(UPI) — Benjamin Ferencz, a pioneering prosecutor from the Nuremberg trials who secured convictions for Nazi death squad commanders, has died at 103 years old.
Ferencz was born on March 11, 1920, in Romania, NBC News reported. His family moved to New York City at a young age. He would attend City College of New York, before joining the U.S. Army. He was deployed to Normandy and fought in the Battle of the Bulge.
Benjamin Ferencz was born on this day in 1920. Here he is in March 2023 reminding us to “Do something you love.” Let’s wish Ben a happy birthday!
As a present, please share some of Ben’s stories with someone in your life: https://t.co/RbhAMS5f1k#LawNotWar
– @danielrskinner pic.twitter.com/pD8OjIx0e6
— Benjamin Ferencz (legacy) (@BenFerencz) March 11, 2023
Ferencz was the last surviving prosecutor from the trials that resulted in convictions for 22 commanders of Adolf Hitler‘s death squads. The commanders were responsible for the mass killings of more than 1 million Jewish people.
He died on Friday in Boynton Beach, Florida, the BBC reported.
At 27 years old, Ferencz was named chief prosecutor in the Einsatzgruppen trials in Nuremberg after Allied Forces defeated Nazi Germany in World War II in 1945. It was his first case.

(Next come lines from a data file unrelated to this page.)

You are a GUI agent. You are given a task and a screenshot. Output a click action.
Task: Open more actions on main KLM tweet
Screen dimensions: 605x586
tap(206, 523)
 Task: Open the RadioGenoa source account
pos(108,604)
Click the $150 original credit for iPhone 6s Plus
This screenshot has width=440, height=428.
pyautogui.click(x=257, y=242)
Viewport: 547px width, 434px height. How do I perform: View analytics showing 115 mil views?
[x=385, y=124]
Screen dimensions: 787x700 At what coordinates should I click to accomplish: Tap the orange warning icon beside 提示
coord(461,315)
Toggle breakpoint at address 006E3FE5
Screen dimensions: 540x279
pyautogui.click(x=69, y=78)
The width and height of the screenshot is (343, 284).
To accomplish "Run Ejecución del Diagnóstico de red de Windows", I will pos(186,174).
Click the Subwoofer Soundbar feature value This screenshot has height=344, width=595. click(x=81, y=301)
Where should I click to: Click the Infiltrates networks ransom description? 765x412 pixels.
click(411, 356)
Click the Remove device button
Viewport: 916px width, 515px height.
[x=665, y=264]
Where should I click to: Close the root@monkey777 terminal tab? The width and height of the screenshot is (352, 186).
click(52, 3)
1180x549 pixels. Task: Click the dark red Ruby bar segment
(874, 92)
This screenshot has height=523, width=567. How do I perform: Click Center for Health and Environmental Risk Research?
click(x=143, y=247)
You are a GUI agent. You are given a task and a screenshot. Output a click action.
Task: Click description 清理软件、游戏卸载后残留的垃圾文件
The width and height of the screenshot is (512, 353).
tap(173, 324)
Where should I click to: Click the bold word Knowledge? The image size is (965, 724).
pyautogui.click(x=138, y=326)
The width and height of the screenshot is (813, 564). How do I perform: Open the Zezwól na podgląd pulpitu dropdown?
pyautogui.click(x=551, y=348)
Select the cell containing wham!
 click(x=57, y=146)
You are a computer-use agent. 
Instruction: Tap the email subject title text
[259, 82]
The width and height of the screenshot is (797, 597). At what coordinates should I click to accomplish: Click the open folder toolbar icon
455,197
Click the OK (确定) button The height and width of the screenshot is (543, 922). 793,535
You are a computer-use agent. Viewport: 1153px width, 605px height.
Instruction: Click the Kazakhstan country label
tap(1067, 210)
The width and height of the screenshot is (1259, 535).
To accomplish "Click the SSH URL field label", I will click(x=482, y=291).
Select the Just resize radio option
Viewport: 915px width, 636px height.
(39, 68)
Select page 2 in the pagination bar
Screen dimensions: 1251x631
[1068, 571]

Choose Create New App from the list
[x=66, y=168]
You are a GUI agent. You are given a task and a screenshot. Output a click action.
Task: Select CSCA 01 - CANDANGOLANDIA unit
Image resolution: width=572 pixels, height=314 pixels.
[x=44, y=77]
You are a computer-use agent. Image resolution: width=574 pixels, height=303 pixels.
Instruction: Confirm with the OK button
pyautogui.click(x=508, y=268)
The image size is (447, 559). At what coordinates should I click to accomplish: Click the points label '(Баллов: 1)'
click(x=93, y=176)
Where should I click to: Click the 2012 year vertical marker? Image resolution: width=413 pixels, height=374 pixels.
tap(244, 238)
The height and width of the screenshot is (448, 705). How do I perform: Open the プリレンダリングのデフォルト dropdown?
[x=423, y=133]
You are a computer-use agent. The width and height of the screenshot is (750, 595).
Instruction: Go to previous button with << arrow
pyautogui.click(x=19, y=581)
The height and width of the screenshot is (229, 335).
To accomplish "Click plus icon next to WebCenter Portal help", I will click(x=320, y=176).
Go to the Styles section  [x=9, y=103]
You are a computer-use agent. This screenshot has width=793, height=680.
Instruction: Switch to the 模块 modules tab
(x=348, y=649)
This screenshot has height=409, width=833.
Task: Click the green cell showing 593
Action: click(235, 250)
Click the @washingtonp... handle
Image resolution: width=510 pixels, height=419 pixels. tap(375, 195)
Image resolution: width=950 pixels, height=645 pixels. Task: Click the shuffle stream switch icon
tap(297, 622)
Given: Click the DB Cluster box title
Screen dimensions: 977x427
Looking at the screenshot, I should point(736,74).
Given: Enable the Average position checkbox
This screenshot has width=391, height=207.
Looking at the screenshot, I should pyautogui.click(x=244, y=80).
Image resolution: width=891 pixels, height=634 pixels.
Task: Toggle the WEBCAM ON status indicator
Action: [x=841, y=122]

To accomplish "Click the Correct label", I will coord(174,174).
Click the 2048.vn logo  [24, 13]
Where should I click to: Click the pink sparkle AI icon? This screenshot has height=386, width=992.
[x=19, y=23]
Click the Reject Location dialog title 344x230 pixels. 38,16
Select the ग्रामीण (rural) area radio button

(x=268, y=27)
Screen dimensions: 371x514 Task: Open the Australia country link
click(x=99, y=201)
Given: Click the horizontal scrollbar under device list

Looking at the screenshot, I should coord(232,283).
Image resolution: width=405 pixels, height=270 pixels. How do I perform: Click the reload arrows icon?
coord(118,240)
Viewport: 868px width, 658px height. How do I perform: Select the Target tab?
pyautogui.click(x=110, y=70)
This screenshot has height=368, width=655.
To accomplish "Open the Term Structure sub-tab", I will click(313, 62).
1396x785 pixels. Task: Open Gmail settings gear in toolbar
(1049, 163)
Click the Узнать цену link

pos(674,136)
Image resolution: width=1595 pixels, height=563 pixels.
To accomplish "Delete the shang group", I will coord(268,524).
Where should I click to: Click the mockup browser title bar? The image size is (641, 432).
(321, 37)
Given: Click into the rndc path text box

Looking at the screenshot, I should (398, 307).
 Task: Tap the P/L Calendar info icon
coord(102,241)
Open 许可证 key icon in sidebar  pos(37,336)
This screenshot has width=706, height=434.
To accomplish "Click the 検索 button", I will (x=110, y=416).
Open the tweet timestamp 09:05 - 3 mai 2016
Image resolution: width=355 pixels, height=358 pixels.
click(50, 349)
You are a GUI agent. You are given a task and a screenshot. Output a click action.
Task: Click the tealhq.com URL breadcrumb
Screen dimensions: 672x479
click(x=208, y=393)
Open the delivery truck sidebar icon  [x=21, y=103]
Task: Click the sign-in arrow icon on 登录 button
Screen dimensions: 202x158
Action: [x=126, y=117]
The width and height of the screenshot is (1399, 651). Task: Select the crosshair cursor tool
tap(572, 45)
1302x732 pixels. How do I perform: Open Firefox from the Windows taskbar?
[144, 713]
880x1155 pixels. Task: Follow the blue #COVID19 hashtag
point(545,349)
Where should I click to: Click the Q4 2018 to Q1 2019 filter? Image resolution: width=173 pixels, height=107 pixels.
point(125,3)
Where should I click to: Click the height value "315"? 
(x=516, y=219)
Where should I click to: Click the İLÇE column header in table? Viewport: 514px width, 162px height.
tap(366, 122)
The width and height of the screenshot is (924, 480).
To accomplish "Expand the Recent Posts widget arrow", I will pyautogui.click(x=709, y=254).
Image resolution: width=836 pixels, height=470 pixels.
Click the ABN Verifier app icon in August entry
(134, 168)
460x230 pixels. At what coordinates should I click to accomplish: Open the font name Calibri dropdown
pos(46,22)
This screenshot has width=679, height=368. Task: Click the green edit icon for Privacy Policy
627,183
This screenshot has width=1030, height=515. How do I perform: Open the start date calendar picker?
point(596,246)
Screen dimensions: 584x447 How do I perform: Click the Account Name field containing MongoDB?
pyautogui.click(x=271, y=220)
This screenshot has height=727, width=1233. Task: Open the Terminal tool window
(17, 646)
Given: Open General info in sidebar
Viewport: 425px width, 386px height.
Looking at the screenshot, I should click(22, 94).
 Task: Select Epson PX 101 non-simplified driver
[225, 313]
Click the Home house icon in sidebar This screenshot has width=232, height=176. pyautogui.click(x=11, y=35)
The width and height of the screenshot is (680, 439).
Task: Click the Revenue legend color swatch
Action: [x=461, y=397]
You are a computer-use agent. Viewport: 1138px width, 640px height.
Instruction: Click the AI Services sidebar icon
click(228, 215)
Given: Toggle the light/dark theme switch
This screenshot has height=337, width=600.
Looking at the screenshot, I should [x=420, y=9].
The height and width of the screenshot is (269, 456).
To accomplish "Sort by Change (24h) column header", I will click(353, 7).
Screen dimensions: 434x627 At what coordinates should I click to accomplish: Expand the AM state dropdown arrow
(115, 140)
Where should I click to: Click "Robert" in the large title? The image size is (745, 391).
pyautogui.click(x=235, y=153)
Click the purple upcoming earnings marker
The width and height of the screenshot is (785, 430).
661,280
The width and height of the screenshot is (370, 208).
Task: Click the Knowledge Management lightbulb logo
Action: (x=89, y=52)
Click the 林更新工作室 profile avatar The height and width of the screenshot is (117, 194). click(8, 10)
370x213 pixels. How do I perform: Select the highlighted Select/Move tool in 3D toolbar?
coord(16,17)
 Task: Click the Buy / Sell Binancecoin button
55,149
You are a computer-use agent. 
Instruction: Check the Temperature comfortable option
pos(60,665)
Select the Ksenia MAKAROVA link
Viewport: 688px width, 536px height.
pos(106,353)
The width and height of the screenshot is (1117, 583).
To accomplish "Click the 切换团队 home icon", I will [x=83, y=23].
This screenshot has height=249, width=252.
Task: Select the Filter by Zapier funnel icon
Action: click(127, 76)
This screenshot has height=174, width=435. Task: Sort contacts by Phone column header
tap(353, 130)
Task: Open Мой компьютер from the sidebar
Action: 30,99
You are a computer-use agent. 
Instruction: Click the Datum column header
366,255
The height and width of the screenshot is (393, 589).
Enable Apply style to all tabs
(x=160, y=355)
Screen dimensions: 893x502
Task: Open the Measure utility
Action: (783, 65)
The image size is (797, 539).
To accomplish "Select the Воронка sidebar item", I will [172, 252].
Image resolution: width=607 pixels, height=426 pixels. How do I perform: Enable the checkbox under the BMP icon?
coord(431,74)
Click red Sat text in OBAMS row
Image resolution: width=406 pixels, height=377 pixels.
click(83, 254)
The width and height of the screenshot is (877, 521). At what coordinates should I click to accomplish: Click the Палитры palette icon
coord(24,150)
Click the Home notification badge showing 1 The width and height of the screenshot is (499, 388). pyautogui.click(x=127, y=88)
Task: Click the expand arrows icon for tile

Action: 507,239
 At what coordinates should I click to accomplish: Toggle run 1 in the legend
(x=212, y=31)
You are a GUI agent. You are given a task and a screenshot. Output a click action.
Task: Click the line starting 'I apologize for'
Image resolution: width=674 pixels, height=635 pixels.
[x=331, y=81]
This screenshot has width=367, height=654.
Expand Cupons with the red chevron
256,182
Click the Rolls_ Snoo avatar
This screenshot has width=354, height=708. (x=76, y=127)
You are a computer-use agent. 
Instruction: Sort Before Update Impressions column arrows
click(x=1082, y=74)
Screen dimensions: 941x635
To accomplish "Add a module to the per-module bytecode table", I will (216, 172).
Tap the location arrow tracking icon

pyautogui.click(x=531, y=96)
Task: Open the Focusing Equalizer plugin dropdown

He earned convictions for war crimes and crimes against humanity for all of the defendants.
His imprint on history continued long after the trials following WWII.
Ferencz was also critical in establishing the International Criminal Court, an intergovernmental court system with jurisdiction to prosecute war crimes and crimes against humanity.
Earlier this year, Ferencz was awarded the U.S. Congressional Gold Medal for “his service to the United States and the international community during the post-World War II Nuremberg trials and his lifelong advocacy for international criminal justice and the rule of law.”